- Task directions
The records below need retyping in full; give them again exactly.

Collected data
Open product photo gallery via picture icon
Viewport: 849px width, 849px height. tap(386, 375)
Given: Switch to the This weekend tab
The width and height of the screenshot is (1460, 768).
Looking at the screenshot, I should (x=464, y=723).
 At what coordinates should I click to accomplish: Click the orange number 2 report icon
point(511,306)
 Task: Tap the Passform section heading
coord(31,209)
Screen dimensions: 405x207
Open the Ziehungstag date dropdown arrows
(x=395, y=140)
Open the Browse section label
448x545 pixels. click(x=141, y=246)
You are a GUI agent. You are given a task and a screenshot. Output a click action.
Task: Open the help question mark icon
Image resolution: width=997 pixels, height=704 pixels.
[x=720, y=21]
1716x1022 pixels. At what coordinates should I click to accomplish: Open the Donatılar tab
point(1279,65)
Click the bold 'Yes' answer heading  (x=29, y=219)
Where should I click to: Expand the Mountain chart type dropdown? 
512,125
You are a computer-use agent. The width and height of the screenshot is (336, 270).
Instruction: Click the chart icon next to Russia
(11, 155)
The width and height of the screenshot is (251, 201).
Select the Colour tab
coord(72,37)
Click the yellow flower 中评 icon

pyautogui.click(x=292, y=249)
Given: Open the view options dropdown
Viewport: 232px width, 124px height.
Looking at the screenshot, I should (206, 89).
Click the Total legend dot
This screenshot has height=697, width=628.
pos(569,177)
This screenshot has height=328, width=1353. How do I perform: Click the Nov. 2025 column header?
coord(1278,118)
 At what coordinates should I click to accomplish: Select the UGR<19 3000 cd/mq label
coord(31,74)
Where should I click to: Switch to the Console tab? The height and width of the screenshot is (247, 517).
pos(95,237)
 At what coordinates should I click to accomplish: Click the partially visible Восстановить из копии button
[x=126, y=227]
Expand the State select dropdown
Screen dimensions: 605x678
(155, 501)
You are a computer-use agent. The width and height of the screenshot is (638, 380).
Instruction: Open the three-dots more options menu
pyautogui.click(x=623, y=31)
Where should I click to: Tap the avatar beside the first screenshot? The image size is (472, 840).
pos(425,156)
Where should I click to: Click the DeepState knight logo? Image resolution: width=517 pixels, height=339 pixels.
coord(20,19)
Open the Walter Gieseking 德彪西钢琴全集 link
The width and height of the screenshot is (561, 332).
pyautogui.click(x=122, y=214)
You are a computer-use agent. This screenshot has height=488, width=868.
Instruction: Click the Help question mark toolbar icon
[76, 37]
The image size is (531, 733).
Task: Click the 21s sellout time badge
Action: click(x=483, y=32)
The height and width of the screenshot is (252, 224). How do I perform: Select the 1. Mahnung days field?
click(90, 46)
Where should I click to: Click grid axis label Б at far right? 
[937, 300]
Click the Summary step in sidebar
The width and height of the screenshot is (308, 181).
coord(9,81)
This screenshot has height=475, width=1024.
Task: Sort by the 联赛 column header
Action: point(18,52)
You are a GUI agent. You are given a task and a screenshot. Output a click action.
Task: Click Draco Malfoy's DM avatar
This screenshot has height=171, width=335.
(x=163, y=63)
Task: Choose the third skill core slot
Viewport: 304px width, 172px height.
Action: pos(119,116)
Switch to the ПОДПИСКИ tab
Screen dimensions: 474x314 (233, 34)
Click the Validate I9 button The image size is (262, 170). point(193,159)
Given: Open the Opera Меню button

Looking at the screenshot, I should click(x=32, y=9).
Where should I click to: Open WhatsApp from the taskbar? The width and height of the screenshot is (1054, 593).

- Result for this task
Open product photo gallery via picture icon
Viewport: 849px width, 849px height. tap(386, 375)
Given: Switch to the This weekend tab
The width and height of the screenshot is (1460, 768).
Looking at the screenshot, I should (x=464, y=723).
 At what coordinates should I click to accomplish: Click the orange number 2 report icon
point(511,306)
 Task: Tap the Passform section heading
coord(31,209)
Screen dimensions: 405x207
Open the Ziehungstag date dropdown arrows
(x=395, y=140)
Open the Browse section label
448x545 pixels. click(x=141, y=246)
You are a GUI agent. You are given a task and a screenshot. Output a click action.
Task: Open the help question mark icon
Image resolution: width=997 pixels, height=704 pixels.
[x=720, y=21]
1716x1022 pixels. At what coordinates should I click to accomplish: Open the Donatılar tab
point(1279,65)
Click the bold 'Yes' answer heading  (x=29, y=219)
Where should I click to: Expand the Mountain chart type dropdown? 
512,125
You are a computer-use agent. The width and height of the screenshot is (336, 270).
Instruction: Click the chart icon next to Russia
(11, 155)
The width and height of the screenshot is (251, 201).
Select the Colour tab
coord(72,37)
Click the yellow flower 中评 icon

pyautogui.click(x=292, y=249)
Given: Open the view options dropdown
Viewport: 232px width, 124px height.
Looking at the screenshot, I should (206, 89).
Click the Total legend dot
This screenshot has height=697, width=628.
pos(569,177)
This screenshot has height=328, width=1353. How do I perform: Click the Nov. 2025 column header?
coord(1278,118)
 At what coordinates should I click to accomplish: Select the UGR<19 3000 cd/mq label
coord(31,74)
Where should I click to: Switch to the Console tab? The height and width of the screenshot is (247, 517).
pos(95,237)
 At what coordinates should I click to accomplish: Click the partially visible Восстановить из копии button
[x=126, y=227]
Expand the State select dropdown
Screen dimensions: 605x678
(155, 501)
You are a computer-use agent. The width and height of the screenshot is (638, 380).
Instruction: Open the three-dots more options menu
pyautogui.click(x=623, y=31)
Where should I click to: Tap the avatar beside the first screenshot? The image size is (472, 840).
pos(425,156)
Where should I click to: Click the DeepState knight logo? Image resolution: width=517 pixels, height=339 pixels.
coord(20,19)
Open the Walter Gieseking 德彪西钢琴全集 link
The width and height of the screenshot is (561, 332).
pyautogui.click(x=122, y=214)
You are a computer-use agent. This screenshot has height=488, width=868.
Instruction: Click the Help question mark toolbar icon
[76, 37]
The image size is (531, 733).
Task: Click the 21s sellout time badge
Action: click(x=483, y=32)
The height and width of the screenshot is (252, 224). How do I perform: Select the 1. Mahnung days field?
click(90, 46)
Where should I click to: Click grid axis label Б at far right? 
[937, 300]
Click the Summary step in sidebar
The width and height of the screenshot is (308, 181).
coord(9,81)
This screenshot has height=475, width=1024.
Task: Sort by the 联赛 column header
Action: point(18,52)
You are a GUI agent. You are given a task and a screenshot. Output a click action.
Task: Click Draco Malfoy's DM avatar
This screenshot has height=171, width=335.
(x=163, y=63)
Task: Choose the third skill core slot
Viewport: 304px width, 172px height.
Action: pos(119,116)
Switch to the ПОДПИСКИ tab
Screen dimensions: 474x314 (233, 34)
Click the Validate I9 button The image size is (262, 170). point(193,159)
Given: Open the Opera Меню button

Looking at the screenshot, I should click(x=32, y=9).
Where should I click to: Open WhatsApp from the taskbar? The width and height of the screenshot is (1054, 593).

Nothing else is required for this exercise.